### Brief
The lines to be extracted run from the start of the listing through the line containing "The width and height of the screenshot is (632, 535)."; copy them exactly and nothing else.

### Provided data
┏━━
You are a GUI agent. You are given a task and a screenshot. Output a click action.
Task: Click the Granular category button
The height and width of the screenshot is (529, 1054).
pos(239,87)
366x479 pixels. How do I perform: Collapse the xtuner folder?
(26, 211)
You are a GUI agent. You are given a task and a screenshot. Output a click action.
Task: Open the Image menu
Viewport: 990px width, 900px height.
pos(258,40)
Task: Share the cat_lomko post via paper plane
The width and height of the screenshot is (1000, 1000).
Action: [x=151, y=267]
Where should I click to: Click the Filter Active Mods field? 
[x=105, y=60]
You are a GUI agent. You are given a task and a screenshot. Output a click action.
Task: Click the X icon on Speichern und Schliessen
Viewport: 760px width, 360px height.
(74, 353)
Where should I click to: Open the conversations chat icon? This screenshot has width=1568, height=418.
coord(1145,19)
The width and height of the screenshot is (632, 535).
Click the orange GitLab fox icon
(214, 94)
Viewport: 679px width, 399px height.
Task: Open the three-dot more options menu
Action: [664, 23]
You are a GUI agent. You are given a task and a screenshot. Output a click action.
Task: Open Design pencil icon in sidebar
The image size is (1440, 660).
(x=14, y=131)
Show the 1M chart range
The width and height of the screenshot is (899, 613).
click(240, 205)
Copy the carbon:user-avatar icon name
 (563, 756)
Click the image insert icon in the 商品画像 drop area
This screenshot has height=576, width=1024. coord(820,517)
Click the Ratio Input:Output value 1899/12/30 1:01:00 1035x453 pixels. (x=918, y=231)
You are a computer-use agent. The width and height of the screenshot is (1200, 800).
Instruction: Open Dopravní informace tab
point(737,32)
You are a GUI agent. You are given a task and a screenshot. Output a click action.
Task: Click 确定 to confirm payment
┗━━
### Solution to this problem
You are a GUI agent. You are given a task and a screenshot. Output a click action.
Task: Click the Granular category button
The height and width of the screenshot is (529, 1054).
pos(239,87)
366x479 pixels. How do I perform: Collapse the xtuner folder?
(26, 211)
You are a GUI agent. You are given a task and a screenshot. Output a click action.
Task: Open the Image menu
Viewport: 990px width, 900px height.
pos(258,40)
Task: Share the cat_lomko post via paper plane
The width and height of the screenshot is (1000, 1000).
Action: [x=151, y=267]
Where should I click to: Click the Filter Active Mods field? 
[x=105, y=60]
You are a GUI agent. You are given a task and a screenshot. Output a click action.
Task: Click the X icon on Speichern und Schliessen
Viewport: 760px width, 360px height.
(74, 353)
Where should I click to: Open the conversations chat icon? This screenshot has width=1568, height=418.
coord(1145,19)
The width and height of the screenshot is (632, 535).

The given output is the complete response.